- _Supplied material_
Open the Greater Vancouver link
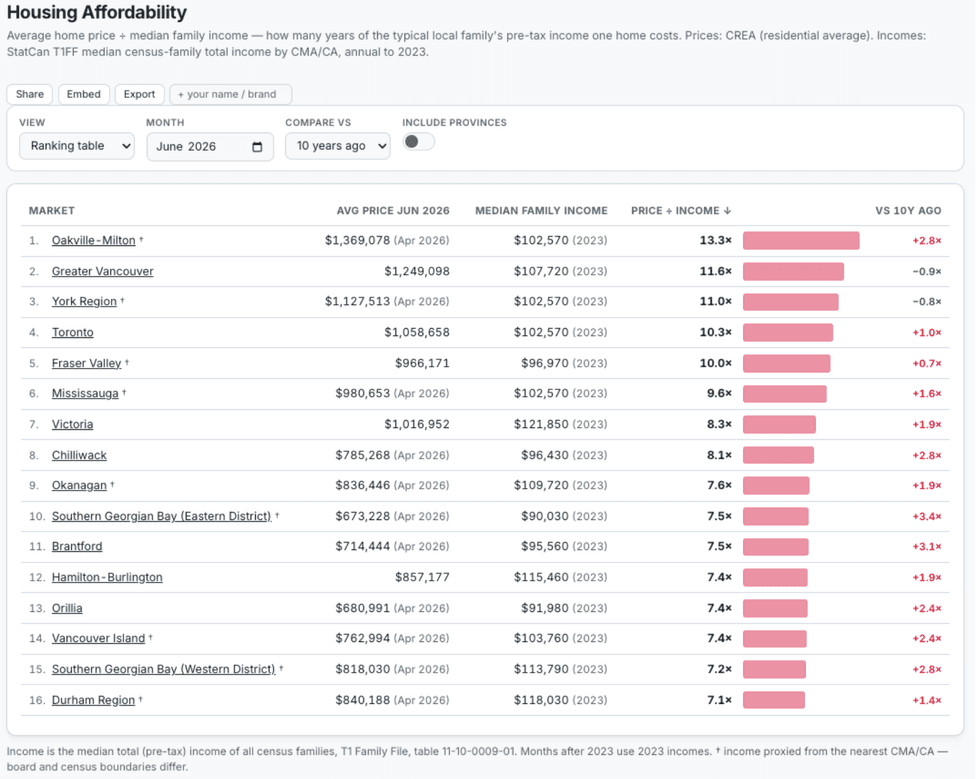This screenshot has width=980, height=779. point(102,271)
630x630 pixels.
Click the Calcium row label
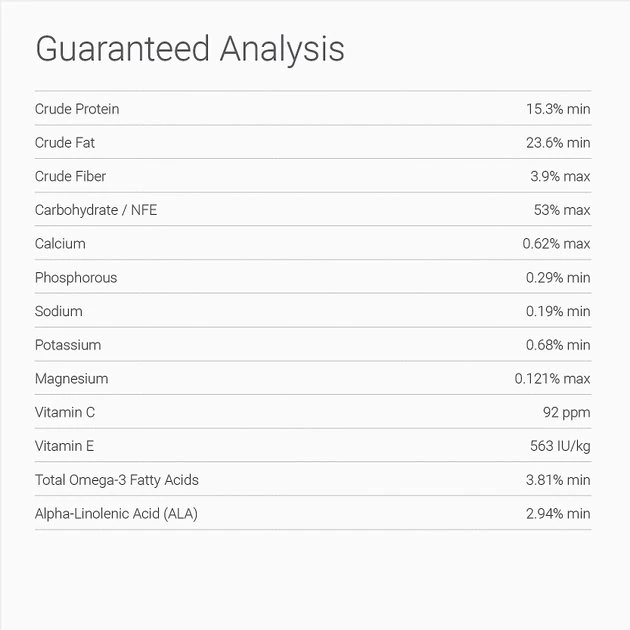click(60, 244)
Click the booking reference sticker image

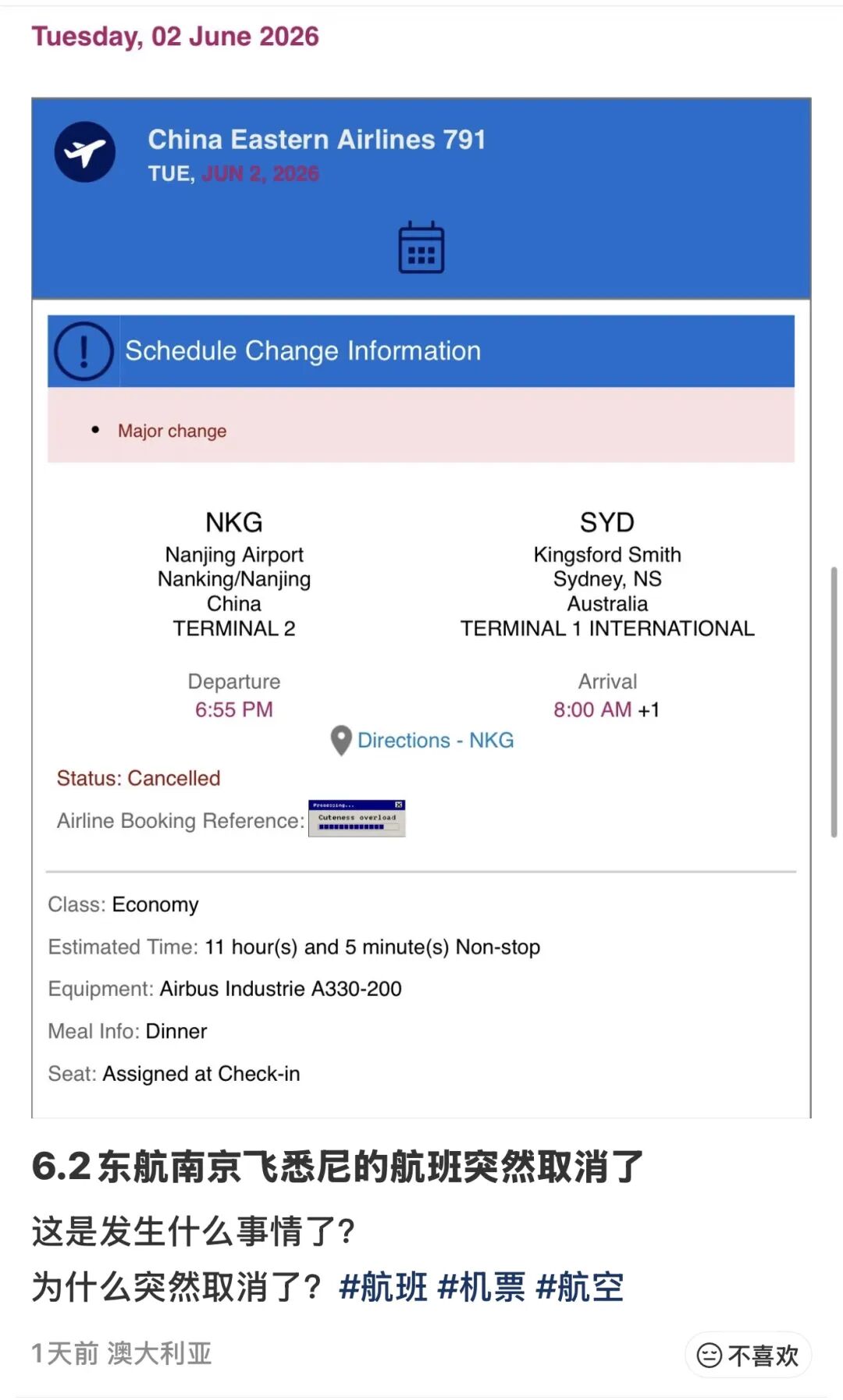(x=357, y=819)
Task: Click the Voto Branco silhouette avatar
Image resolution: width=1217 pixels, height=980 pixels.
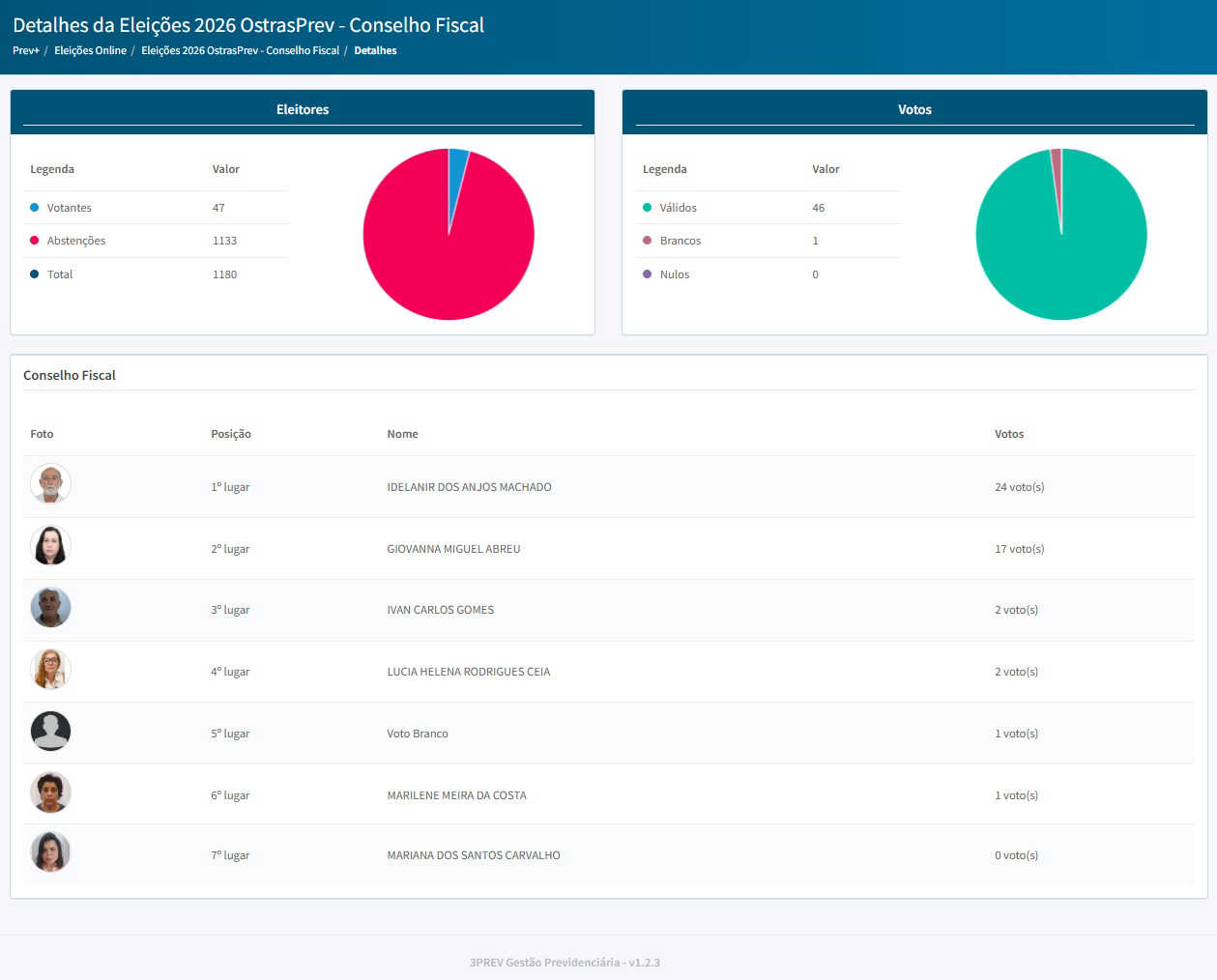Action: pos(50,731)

- _Exercise objective_
Give the listing above again exactly, minus any images.

- _Task solution_
Open the Greater Vancouver link
This screenshot has width=980, height=779. point(102,271)
630x630 pixels.
Click the Calcium row label
click(60, 244)
Click the booking reference sticker image

(x=357, y=819)
Task: Click the Voto Branco silhouette avatar
Image resolution: width=1217 pixels, height=980 pixels.
Action: pos(50,731)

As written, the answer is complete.